Jennifer’s debut novel The Girl From Far Away is based on a world and characters she imagined as a child and teenager.

“It just wouldn’t feel right to me to write it for adults,” she explained. “It was such a huge part of my childhood, and I almost want to use it as a way to express how it felt to move into adulthood and how doing so transitioned this story from my head to paper.”

She used to tell tales about her characters on the school yard, and they formed the bedtime stories she would read to her younger sisters.

“In my head I was the girl from far away, escaping to a mirror earth for adventures. I’ve also tried to put in parts of my own experiences, bad relationships and friendships, feelings I struggled with. It’s almost like therapy if you write about the bad things you’ve experienced but end them with a lesson learnt,” she said.

“How long have you been writing?” I wondered.

“I think I was eight years old when I wrote my first ‘book’. I remember proudly presenting it to my father who read all twenty pages of font size 100 before telling me that it was great but next time I should write a bit more!”

For this debut novel, her characters came first and then she created a story for them.

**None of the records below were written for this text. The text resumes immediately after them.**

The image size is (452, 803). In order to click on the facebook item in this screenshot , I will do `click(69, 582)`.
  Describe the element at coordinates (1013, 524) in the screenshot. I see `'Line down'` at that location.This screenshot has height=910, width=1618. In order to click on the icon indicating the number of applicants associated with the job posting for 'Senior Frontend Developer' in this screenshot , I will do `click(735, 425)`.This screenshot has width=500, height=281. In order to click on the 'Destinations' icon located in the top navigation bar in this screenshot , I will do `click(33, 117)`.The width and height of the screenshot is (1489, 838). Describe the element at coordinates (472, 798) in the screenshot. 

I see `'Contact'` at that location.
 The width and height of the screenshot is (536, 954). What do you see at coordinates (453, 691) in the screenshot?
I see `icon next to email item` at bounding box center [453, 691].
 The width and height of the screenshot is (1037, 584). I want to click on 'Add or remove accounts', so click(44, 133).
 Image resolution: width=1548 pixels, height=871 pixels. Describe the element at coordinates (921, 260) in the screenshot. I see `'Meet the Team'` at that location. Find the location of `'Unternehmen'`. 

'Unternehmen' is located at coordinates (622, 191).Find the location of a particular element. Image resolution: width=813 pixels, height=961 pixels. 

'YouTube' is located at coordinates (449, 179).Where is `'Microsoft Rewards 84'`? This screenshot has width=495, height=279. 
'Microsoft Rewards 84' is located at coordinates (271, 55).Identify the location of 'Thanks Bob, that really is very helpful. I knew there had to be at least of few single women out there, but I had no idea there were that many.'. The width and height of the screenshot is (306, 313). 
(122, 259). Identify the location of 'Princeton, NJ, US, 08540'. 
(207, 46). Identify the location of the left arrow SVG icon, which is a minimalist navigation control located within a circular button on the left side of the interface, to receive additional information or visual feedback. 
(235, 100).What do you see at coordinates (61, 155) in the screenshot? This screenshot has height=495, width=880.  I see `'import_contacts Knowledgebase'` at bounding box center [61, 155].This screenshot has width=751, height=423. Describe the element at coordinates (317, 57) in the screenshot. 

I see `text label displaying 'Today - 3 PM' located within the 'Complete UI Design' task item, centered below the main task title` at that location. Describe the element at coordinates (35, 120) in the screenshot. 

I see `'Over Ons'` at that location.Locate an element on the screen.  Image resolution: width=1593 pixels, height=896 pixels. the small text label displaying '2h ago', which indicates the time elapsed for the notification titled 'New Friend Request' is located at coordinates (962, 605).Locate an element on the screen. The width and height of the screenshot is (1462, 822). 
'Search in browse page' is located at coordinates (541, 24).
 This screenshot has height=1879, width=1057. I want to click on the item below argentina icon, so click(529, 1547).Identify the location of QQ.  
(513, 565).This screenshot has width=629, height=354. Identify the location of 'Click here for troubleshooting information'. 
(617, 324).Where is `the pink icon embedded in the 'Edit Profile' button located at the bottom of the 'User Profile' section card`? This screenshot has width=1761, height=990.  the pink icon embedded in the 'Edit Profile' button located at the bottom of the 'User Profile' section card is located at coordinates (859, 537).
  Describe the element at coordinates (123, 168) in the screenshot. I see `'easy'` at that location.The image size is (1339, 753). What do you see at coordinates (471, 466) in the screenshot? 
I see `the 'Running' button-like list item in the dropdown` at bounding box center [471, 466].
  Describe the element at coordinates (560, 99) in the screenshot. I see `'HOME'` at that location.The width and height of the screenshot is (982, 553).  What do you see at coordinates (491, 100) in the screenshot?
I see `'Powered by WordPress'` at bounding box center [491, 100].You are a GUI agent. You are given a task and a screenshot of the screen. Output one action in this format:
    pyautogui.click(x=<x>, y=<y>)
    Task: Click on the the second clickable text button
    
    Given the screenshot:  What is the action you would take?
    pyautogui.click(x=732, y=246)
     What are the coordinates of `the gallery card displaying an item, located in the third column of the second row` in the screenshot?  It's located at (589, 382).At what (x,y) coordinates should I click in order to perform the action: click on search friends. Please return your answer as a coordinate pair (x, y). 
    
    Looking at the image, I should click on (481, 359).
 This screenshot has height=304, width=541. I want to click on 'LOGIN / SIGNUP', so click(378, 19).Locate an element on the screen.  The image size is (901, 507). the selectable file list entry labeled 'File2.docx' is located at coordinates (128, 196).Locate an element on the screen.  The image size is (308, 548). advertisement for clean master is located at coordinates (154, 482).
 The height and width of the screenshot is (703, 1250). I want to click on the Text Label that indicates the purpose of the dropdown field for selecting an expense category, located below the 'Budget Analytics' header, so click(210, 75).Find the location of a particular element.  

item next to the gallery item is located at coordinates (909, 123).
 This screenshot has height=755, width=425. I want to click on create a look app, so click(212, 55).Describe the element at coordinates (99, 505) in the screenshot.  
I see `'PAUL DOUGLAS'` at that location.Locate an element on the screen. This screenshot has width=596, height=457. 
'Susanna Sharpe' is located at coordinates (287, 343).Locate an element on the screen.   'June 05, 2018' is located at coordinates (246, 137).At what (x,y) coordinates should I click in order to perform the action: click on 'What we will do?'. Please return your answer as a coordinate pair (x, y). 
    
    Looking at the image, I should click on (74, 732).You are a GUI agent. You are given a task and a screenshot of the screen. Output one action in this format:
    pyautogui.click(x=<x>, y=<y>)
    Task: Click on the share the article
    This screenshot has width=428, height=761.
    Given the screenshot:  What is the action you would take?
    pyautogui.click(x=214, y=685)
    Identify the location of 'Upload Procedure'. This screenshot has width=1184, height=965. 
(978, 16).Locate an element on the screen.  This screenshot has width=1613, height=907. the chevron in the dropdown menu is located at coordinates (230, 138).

For a project she’s currently working on, she came up with the rough plot before the characters, though she did say that as she’s developing the characters, the more detailed the plot becomes. She’s also writing out the journey for her main and secondary characters before she starts writing.

“This way I can tie it into the chapters and ensure that my characters are actually growing throughout the book,” she told me. “I wish I had done this for my first book.”

Jennifer was born in Kingston-Upon-Thames, spent her childhood in Cardiff, and her teenage years in Berkshire. As an adult she’s lived and worked in London, Dublin and Bristol.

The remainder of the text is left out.